# Weedline South of Nipple



## Capt. Ed (Aug 15, 2011)

Legacy went 2 for 5 today. Released a 200lb Blue and lost a white. Caught a yellowfin tuna. Had several other hits. - Cap'n Ed


----------



## lobsterman (Sep 30, 2007)

Awesome fish.


----------



## marmidor (Mar 15, 2008)

Heck yeah man. Nice job and thanks for the report.


----------



## Captain Trip Carter (Dec 31, 2011)

2-5 total strikes? Congrats on the fish!


----------



## fishboy (Oct 6, 2007)

Hey Ed, great day. Way to start the year with a blue. This is Rob weis- loking foward to more great reports. Hope all is well.


----------



## MSViking (Oct 11, 2007)

Outstanding!!:thumbup::notworthy:


----------



## Downtime2 (Sep 27, 2007)

Purdy work Ed. We gonna close the gap this week....


----------



## Gamefish27 (Nov 13, 2009)

Nice blue!!!!


----------



## Capt. Ed (Aug 15, 2011)

Captain Trip Carter said:


> 2-5 total strikes? Congrats on the fish!

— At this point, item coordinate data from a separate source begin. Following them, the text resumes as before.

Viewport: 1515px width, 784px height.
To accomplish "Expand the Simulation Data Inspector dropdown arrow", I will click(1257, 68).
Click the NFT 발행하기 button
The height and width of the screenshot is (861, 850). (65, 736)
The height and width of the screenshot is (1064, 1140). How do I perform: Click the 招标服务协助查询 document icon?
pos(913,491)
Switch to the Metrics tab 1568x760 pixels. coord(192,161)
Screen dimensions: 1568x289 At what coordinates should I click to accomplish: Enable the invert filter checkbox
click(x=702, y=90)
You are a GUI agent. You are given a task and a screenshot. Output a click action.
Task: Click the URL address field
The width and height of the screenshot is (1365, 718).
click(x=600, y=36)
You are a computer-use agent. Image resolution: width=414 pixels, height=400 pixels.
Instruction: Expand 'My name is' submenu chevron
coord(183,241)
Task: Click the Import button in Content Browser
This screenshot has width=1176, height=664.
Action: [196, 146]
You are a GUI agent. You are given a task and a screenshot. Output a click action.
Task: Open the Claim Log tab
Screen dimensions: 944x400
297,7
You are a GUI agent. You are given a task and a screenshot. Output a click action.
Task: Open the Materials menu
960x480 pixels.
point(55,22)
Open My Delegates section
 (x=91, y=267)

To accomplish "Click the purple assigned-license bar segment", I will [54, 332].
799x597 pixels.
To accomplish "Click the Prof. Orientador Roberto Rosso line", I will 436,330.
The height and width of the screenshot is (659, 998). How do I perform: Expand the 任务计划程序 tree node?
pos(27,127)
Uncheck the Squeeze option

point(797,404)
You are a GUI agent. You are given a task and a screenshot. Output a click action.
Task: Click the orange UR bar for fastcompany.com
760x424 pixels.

Thanks for the reply.It is looking good offshore.
Good luck this year Trip.
Ed


----------



## Capt. Ed (Aug 15, 2011)

Thanks Rob
Congrats on your baby girl.
Look forward to seeing you
and your family.
Ed


----------



## Capt. Ed (Aug 15, 2011)

No problem.I hope this year will stay good in close.
Catchum Up
Capt. Ed


----------



## billin (Oct 14, 2007)

nice


----------